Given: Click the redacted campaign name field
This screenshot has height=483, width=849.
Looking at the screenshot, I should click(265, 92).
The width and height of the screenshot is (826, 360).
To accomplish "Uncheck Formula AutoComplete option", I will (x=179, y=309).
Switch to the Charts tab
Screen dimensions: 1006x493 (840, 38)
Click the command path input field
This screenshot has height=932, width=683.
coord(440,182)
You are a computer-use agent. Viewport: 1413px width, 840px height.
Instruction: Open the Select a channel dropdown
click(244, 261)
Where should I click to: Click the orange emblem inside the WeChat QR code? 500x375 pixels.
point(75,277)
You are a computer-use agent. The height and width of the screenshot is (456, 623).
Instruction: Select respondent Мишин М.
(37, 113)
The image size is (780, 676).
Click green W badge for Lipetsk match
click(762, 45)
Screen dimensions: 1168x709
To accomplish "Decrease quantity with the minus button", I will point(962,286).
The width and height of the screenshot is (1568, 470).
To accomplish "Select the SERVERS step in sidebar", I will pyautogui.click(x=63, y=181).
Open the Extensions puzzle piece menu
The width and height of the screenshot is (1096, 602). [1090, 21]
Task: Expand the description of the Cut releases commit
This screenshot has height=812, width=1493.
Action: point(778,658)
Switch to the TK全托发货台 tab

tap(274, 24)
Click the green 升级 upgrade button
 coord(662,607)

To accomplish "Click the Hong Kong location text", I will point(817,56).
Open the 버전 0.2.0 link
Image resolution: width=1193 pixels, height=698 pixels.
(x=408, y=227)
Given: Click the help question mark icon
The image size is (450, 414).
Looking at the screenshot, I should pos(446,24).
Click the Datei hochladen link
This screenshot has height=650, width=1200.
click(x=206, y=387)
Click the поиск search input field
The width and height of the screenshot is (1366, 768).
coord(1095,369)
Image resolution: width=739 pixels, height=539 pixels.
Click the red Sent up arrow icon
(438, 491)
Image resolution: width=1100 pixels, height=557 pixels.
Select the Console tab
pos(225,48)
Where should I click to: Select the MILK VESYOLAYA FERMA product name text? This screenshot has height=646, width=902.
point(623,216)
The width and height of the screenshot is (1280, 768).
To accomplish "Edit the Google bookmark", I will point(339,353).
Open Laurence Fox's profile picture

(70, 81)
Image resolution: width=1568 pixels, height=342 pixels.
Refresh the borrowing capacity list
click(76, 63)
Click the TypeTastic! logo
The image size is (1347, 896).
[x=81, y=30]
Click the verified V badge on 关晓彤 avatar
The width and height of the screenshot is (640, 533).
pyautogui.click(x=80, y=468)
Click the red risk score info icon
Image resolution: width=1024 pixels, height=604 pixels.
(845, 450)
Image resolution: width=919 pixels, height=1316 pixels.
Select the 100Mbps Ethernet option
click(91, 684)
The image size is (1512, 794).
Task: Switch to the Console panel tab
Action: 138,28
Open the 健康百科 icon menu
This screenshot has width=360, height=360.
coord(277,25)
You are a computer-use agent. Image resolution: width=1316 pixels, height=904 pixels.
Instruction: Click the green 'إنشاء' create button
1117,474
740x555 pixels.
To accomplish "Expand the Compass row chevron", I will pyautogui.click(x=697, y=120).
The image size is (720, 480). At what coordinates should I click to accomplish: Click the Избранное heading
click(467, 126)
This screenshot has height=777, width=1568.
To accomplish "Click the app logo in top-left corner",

========

| Task to carry out |
Each line from the one with "Select the 100Mbps Ethernet option" through the end of the entries above must be set down exactly, both end lines included, and no other line may appear.

| Answer to this exercise |
Select the 100Mbps Ethernet option
click(91, 684)
The image size is (1512, 794).
Task: Switch to the Console panel tab
Action: 138,28
Open the 健康百科 icon menu
This screenshot has width=360, height=360.
coord(277,25)
You are a computer-use agent. Image resolution: width=1316 pixels, height=904 pixels.
Instruction: Click the green 'إنشاء' create button
1117,474
740x555 pixels.
To accomplish "Expand the Compass row chevron", I will pyautogui.click(x=697, y=120).
The image size is (720, 480). At what coordinates should I click to accomplish: Click the Избранное heading
click(467, 126)
This screenshot has height=777, width=1568.
To accomplish "Click the app logo in top-left corner",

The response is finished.